§ **What you should do**: An exact, complete copy of the entries is what is needed.

Pixel coordinate grounding data:
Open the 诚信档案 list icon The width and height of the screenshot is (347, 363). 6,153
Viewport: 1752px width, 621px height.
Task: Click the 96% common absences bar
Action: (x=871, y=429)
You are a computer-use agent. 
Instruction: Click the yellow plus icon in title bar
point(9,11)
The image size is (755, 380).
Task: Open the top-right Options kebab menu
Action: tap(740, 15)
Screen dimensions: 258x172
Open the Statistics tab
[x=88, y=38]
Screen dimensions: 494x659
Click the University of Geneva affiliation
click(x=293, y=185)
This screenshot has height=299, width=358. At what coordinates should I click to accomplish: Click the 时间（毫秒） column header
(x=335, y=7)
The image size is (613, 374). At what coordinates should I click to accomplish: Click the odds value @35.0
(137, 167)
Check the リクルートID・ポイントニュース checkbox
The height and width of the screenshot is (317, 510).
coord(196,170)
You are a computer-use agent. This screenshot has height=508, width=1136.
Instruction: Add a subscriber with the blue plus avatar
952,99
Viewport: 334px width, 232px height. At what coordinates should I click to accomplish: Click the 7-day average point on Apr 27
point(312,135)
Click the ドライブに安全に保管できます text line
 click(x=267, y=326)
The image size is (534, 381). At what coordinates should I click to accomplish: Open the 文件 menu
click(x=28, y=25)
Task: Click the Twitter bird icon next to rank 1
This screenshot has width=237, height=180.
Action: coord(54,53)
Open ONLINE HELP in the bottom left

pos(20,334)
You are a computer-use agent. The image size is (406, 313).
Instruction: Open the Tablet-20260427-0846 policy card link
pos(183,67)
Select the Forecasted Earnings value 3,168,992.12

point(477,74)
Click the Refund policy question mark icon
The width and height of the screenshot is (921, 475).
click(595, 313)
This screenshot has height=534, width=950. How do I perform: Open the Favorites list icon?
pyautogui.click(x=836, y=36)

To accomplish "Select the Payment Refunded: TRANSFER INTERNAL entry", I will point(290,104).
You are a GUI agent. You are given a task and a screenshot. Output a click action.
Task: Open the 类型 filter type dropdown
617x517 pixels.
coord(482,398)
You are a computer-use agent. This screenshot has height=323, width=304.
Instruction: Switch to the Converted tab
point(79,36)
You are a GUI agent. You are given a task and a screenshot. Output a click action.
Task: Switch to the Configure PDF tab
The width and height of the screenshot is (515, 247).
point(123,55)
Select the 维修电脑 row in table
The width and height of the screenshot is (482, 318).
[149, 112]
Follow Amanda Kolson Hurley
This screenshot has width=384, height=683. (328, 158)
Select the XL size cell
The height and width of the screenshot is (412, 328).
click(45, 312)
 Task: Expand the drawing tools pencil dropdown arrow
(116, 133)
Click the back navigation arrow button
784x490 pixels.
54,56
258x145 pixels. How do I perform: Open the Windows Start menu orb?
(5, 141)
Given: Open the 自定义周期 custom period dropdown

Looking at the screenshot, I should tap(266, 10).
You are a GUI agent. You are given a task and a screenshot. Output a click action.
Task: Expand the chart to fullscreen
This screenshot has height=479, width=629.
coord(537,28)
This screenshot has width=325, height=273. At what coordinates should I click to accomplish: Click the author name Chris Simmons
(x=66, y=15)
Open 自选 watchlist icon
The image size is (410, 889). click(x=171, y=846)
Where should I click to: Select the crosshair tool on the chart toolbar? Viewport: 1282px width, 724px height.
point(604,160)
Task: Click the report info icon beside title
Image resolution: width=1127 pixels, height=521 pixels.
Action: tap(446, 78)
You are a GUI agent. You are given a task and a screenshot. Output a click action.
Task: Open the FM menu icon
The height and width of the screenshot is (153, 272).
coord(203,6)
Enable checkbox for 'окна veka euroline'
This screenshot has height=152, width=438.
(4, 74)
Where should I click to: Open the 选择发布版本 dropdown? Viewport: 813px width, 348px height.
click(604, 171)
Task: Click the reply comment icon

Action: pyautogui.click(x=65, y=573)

§ **Task response**:
Open the 诚信档案 list icon The width and height of the screenshot is (347, 363). 6,153
Viewport: 1752px width, 621px height.
Task: Click the 96% common absences bar
Action: (x=871, y=429)
You are a computer-use agent. 
Instruction: Click the yellow plus icon in title bar
point(9,11)
The image size is (755, 380).
Task: Open the top-right Options kebab menu
Action: tap(740, 15)
Screen dimensions: 258x172
Open the Statistics tab
[x=88, y=38]
Screen dimensions: 494x659
Click the University of Geneva affiliation
click(x=293, y=185)
This screenshot has height=299, width=358. At what coordinates should I click to accomplish: Click the 时间（毫秒） column header
(x=335, y=7)
The image size is (613, 374). At what coordinates should I click to accomplish: Click the odds value @35.0
(137, 167)
Check the リクルートID・ポイントニュース checkbox
The height and width of the screenshot is (317, 510).
coord(196,170)
You are a computer-use agent. This screenshot has height=508, width=1136.
Instruction: Add a subscriber with the blue plus avatar
952,99
Viewport: 334px width, 232px height. At what coordinates should I click to accomplish: Click the 7-day average point on Apr 27
point(312,135)
Click the ドライブに安全に保管できます text line
 click(x=267, y=326)
The image size is (534, 381). At what coordinates should I click to accomplish: Open the 文件 menu
click(x=28, y=25)
Task: Click the Twitter bird icon next to rank 1
This screenshot has width=237, height=180.
Action: coord(54,53)
Open ONLINE HELP in the bottom left

pos(20,334)
You are a computer-use agent. The image size is (406, 313).
Instruction: Open the Tablet-20260427-0846 policy card link
pos(183,67)
Select the Forecasted Earnings value 3,168,992.12

point(477,74)
Click the Refund policy question mark icon
The width and height of the screenshot is (921, 475).
click(595, 313)
This screenshot has height=534, width=950. How do I perform: Open the Favorites list icon?
pyautogui.click(x=836, y=36)

To accomplish "Select the Payment Refunded: TRANSFER INTERNAL entry", I will point(290,104).
You are a GUI agent. You are given a task and a screenshot. Output a click action.
Task: Open the 类型 filter type dropdown
617x517 pixels.
coord(482,398)
You are a computer-use agent. This screenshot has height=323, width=304.
Instruction: Switch to the Converted tab
point(79,36)
You are a GUI agent. You are given a task and a screenshot. Output a click action.
Task: Switch to the Configure PDF tab
The width and height of the screenshot is (515, 247).
point(123,55)
Select the 维修电脑 row in table
The width and height of the screenshot is (482, 318).
[149, 112]
Follow Amanda Kolson Hurley
This screenshot has width=384, height=683. (328, 158)
Select the XL size cell
The height and width of the screenshot is (412, 328).
click(45, 312)
 Task: Expand the drawing tools pencil dropdown arrow
(116, 133)
Click the back navigation arrow button
784x490 pixels.
54,56
258x145 pixels. How do I perform: Open the Windows Start menu orb?
(5, 141)
Given: Open the 自定义周期 custom period dropdown

Looking at the screenshot, I should tap(266, 10).
You are a GUI agent. You are given a task and a screenshot. Output a click action.
Task: Expand the chart to fullscreen
This screenshot has height=479, width=629.
coord(537,28)
This screenshot has width=325, height=273. At what coordinates should I click to accomplish: Click the author name Chris Simmons
(x=66, y=15)
Open 自选 watchlist icon
The image size is (410, 889). click(x=171, y=846)
Where should I click to: Select the crosshair tool on the chart toolbar? Viewport: 1282px width, 724px height.
point(604,160)
Task: Click the report info icon beside title
Image resolution: width=1127 pixels, height=521 pixels.
Action: tap(446, 78)
You are a GUI agent. You are given a task and a screenshot. Output a click action.
Task: Open the FM menu icon
The height and width of the screenshot is (153, 272).
coord(203,6)
Enable checkbox for 'окна veka euroline'
This screenshot has height=152, width=438.
(4, 74)
Where should I click to: Open the 选择发布版本 dropdown? Viewport: 813px width, 348px height.
click(604, 171)
Task: Click the reply comment icon

Action: pyautogui.click(x=65, y=573)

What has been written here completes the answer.